I am doing NaBloPoMo this month. 30 blog posts in 30 days. Come join me. #nablopomo2021
It’s been a while since I checked in here regarding the pandemic. I mean, what is there to say? Nobody wants to talk about Covid anymore, but we also cannot NOT talk about Covid, because — news flash — we’re still in a pandemic (even if some people don’t want to hear that).
I know, wouldn’t it be much easier to pretend that things are back to normal? That we did this Covid-thing long enough, and that we have held out long enough and should now be able to resume our pre-pandemic life with full force?
Believe me. I am ready for it. But we’re not there yet.
Germany is experiencing its 4th Covid wave and as much relief I felt about my family (and even my niece) getting vaccinated earlier this summer, I am equally worried now that there’s going to be another lockdown on the horizon.
California is actually not doing so bad right now. The 7-day running average case rate is currently at 12 (with a 6.9 times higher incident rate for unvaccinated people. Go figure). I don’t know why there are still people who don’t want this protection. I don’t know why there are people protesting vaccination mandates for school kids at our Capitol right now. Don’t you want to go back to some sort of normalcy?
Jon and I are both fully vaccinated. We’re currently waiting to get an appointment for the booster shot. Still, we have decided that we will not travel for the holidays. It’s just going to be crazy (as travel has picked up significantly, especially since the US opened the borders to travelers from Europe again). We haven’t seen my family (or Jon’s family in SoCal for that matter) in 25 months, haven’t really been anywhere (other than to my friend’s house in the Bay Area). And as much as I’d like to see our family, I still don’t feel it’s the right time to fly.
Yeah, I know that’s on me, some will say, as I’ve been free to travel. But am I really? It still feels like a huge undertaking for me with lots of things to take into consideration. And with the recent uptick in breakthrough infections, I am not keen on mingling with people any more than necessary.
This whole pandemic has been quite the roller coaster, hasn’t it?
I honestly have no idea how it is November already. Jon was saying the other day, 2021 just disappeared. 2020 was an awful year with the start of the pandemic and dealing with it all, but at least we were feeling things. 2021 has just quietly disappointed and disappeared.

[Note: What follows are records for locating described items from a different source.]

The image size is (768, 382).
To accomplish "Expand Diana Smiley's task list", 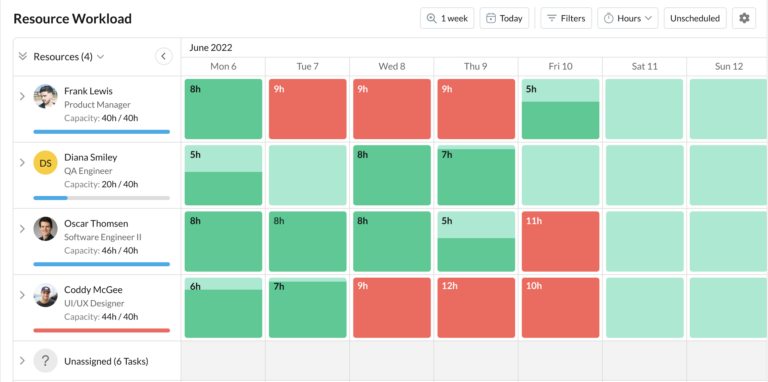I will pyautogui.click(x=22, y=163).
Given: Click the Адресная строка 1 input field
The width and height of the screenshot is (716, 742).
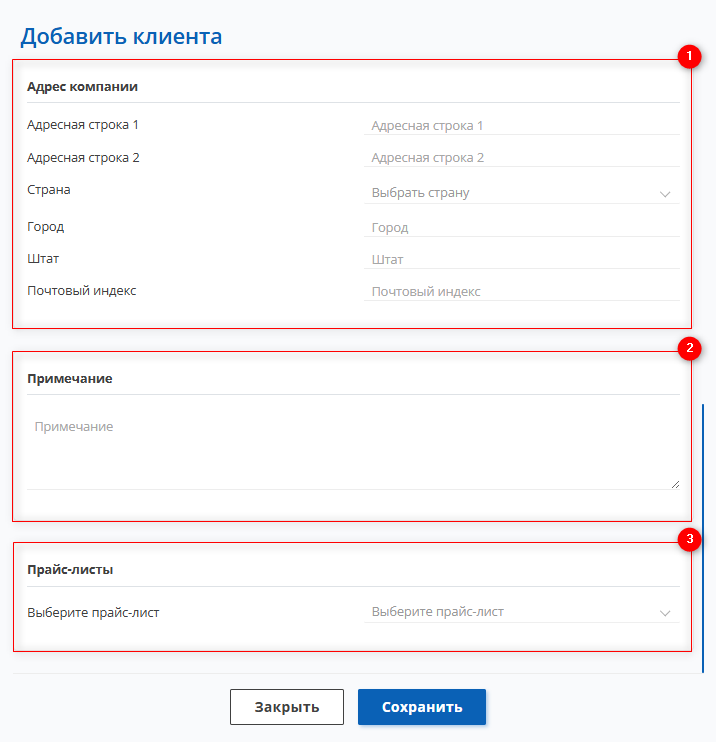Looking at the screenshot, I should [x=522, y=125].
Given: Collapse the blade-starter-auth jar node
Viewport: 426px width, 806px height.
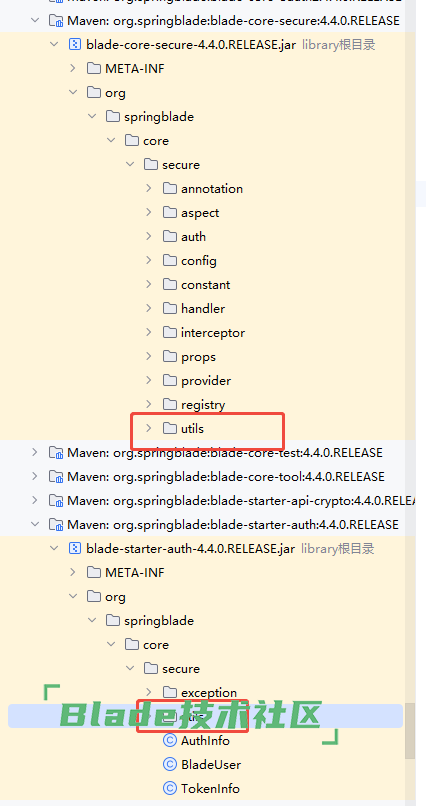Looking at the screenshot, I should coord(54,548).
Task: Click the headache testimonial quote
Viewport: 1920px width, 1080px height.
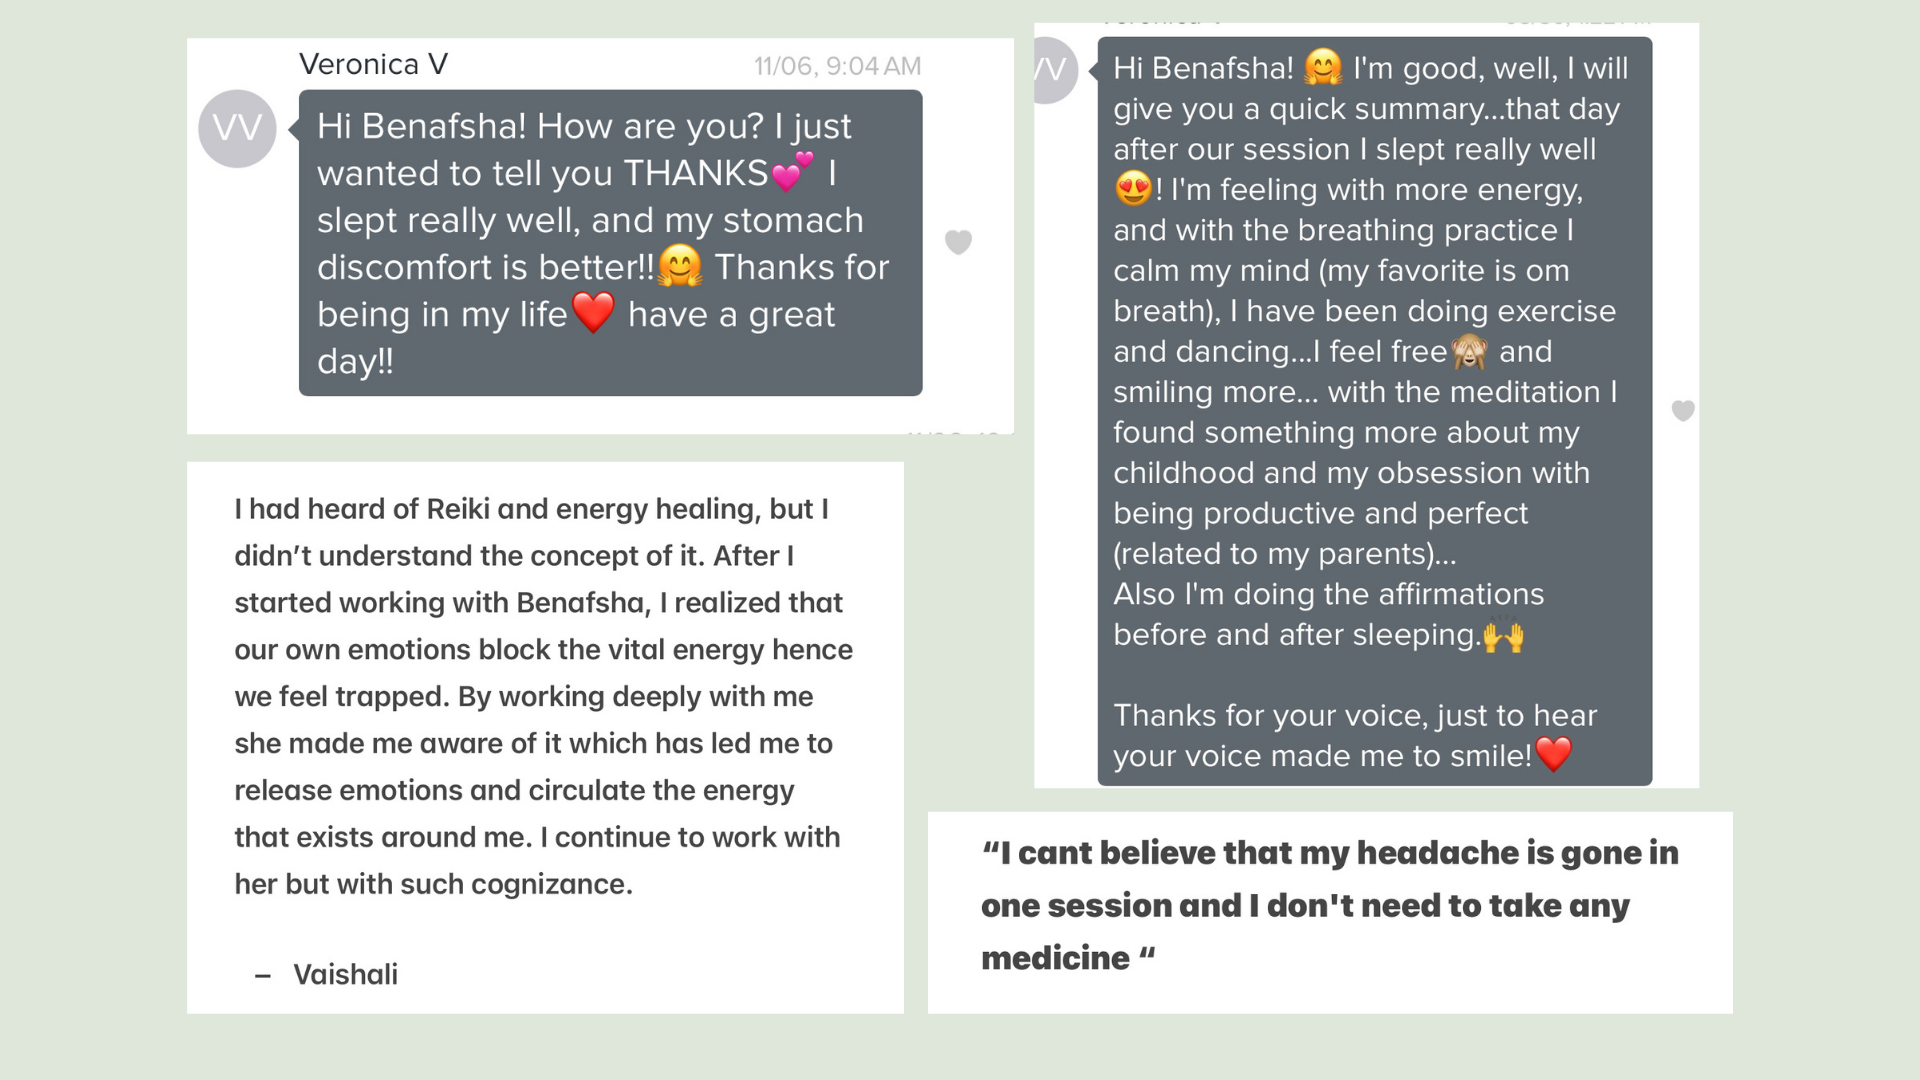Action: point(1329,905)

Now, I am not being fair. If I think about it, 2021 wasn’t that bad. It had a few highlights, but I honestly had higher expectations. I will say that things did feel a little bit more “normal” during the summer (what does that even mean?). We were optimistic that things were finally looking up, but maybe it’s only felt more normal because we’ve gotten used to having a limited radius of movement and we allowed ourselves to eat out twice (I think). But overall, Jon and I have continued to be cautious. We are still operating in Covid-mode.
How do you feel about the Covid situation where you live? Are you wary of a winter surge? What are your plans for the holidays?